-- begin --

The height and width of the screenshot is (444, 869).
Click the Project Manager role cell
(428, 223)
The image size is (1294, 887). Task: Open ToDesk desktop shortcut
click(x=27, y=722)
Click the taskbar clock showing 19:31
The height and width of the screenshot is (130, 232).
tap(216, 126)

-- end --

» Short exercise
Can you present the lines above as a numbered list, skipping any blank ones?

» Exercise output
1. The height and width of the screenshot is (444, 869).
2. Click the Project Manager role cell
3. (428, 223)
4. The image size is (1294, 887). Task: Open ToDesk desktop shortcut
5. click(x=27, y=722)
6. Click the taskbar clock showing 19:31
7. The height and width of the screenshot is (130, 232).
8. tap(216, 126)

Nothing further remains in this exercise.